Nous aurons à rendre plus tard à ces chers morts le tribut de reconnaissance et d’estime que nous leur devons. Mais nous aurons aussi, par piété pour eux, comme par respect pour nous-mêmes, à rayer de la liste de nos associés les noms de quelques personnes qui n’ont pas craint de se déshonorer comme hommes et de se discréditer comme savants en portant contre la Belgique, au moment où la lâche agression allemande se ruait sur elle, des accusations aussi infamantes que mensongères. Je citerai comme tels MM. von Wilamowitz-Möllendorf, Lamprecht et von Liszt.

Et maintenant, mes chers Confrères, remettons-nous à la besogne. Renouons les fils interrompus de nos travaux. Dans cette Belgique où tout est à refaire, recommençons joyeusement notre tâche. Après la convulsion formidable dont il sort, le monde, sans doute, va se transformer.

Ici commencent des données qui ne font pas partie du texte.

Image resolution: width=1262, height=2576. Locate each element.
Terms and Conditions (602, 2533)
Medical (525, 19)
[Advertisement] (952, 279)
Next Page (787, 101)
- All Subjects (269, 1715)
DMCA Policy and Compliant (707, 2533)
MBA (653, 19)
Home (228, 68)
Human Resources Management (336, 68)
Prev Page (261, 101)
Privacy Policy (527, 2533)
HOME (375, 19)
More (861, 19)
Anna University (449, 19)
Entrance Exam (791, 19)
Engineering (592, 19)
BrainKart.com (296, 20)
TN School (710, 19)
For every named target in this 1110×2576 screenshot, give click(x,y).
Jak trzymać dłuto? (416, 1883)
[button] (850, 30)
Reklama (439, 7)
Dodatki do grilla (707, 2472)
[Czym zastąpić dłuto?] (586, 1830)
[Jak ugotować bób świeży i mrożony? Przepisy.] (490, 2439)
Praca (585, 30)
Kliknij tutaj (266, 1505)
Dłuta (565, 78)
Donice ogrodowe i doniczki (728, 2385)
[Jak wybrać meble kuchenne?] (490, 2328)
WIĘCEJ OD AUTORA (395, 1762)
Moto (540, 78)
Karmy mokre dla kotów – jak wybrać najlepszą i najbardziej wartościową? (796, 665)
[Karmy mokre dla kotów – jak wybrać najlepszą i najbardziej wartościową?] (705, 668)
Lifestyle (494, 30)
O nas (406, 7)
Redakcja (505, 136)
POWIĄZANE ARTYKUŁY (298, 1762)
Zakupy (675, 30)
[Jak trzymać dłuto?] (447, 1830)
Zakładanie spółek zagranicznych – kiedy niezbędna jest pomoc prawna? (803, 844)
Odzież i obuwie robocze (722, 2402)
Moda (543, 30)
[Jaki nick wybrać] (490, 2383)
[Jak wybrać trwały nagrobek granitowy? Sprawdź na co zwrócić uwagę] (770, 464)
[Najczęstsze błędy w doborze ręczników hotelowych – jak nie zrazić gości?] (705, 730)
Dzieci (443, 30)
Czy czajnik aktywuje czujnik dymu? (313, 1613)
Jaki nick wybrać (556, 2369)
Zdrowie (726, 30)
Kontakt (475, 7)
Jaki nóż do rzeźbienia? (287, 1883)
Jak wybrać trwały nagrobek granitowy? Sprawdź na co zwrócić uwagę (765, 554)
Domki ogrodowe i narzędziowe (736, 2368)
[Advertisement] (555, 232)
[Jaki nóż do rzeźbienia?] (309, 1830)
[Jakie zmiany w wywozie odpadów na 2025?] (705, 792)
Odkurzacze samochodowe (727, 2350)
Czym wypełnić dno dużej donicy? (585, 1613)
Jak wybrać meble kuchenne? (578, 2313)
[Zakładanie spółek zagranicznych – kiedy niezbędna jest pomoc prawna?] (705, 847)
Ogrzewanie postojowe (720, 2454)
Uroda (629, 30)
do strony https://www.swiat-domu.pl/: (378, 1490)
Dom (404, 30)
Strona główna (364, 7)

Bien des préjugés vont disparaître, bien des idées et des tendances nouvelles s’épanouir. Malheur à ceux qui n’auront rien oublié et rien appris ! Nous entrons dans une période de l’histoire où les nations étroitement associées vont s’unir pour veiller ensemble sur les intérêts les plus sacrés de l’humanité. Au nationalisme conquérant dont nous constatons en ce moment la chute retentissante, va se substituer une époque de civilisation fraternelle et de paix pour tous les peuples de bonne volonté. Dans cette collaboration à l’œuvre commune, les Académies peuvent et doivent jouer un rôle. Je souhaite à la nôtre de répondre à ce que l’on est en droit d’exiger d’elle, aujourd’hui que notre pays a pris dans le monde une place dont il ne lui est pas permis de déchoir.